In September 1897 I had occasion to operate for cystocele on a

patient whose history is of considerable gynecological interest. Mrs A., aged 52, had had six children and four miscarriages, these latter being all about the third month. Her deliveries were always spontaneous, the first five being attended by a midwife only. Since the first she has had some prolapse.
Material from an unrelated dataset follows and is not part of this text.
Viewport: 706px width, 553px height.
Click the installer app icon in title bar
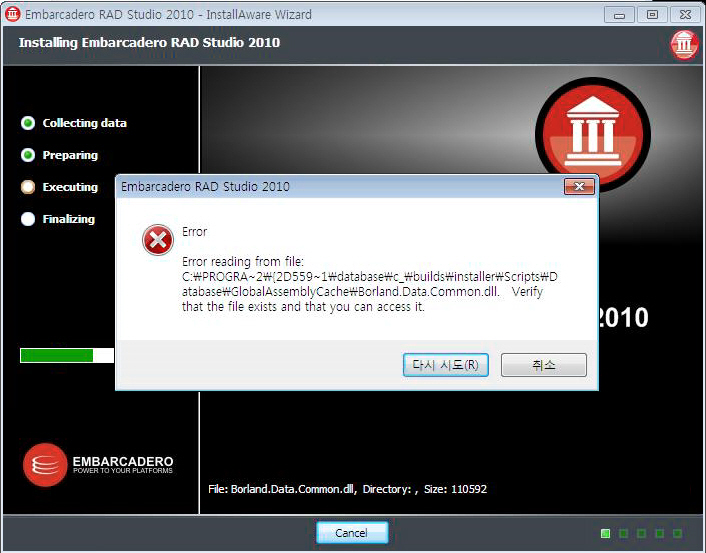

Menopause occurred at 45, and at 49 some ill-smelling irregular bloody discharge set in. The bladder symptoms misled a surgeon who was consulted to assume that the bladder was involved in malignant disease, and he declined to operate. The patient was then fortunately put under the care of Dr Barbour, who in September 1895 amputated the cervix for epithelioma. During the next year she suffered so much from pelvic pain that she desired further operation for the enlarged cystic ovaries which she was found to have. This was not, of course, a result of the previous operation. Her attendant and the surgeon who had been called in consultation resolved upon, and made all the arrangements for, total extirpation, but the night before the operation the surgeon telephoned to me that owing to an accident he would be unable to operate, and asked me to do so. Though the patient had previously had trouble from the cystocele, and, in particular, was unable to empty her bladder unless she leaned forward, I thought it better to perform a simple extirpation, which I did by ligature. This was in September 1896. The patient recovered well, and I may add that microscopical examination of the cervical stump showed no sign of recurrence of the epithelioma. Some months later the patient had a little bloody discharge, which I found to be due to a mass of granulation tissue round one of the ligatures on the left, and which stopped on the removal of this. At the same time she complained of discomfort, due to the cystocele, which had not been affected by the previous operations. In the beginning of September 1897 I made on the anterior vaginal wall a mesial incision, extending from the urethra to the fundus of the vagina, dissected on each side between the vagina and the bladder with the handle of the knife, stitched the loose bladder wall together in folds with chromic gut, and then shortened the anterior vaginal wall by bringing the two ends of my longitudinal incision together, so that it became transverse, and stitching it up in that position. This leaves a little redundant tissue at the sides of the vagina, which may be trimmed or not, according to the taste of the surgeon. Apart from this there is no excision of tissue in the operation. As the vulvar cleft was rather long I then carried the knife round the posterior part of the aperture, splitting as in Tait's operation. The result is, up to the present, completely satisfactory.

Among the other points of interest in the case we may note that the amputation of the cervix and afterwards the total removal of the uterus and its annexa did not cure the cystocele, though there was no doubt as to the efficient attachment of the vaginal wall to the broad ligament.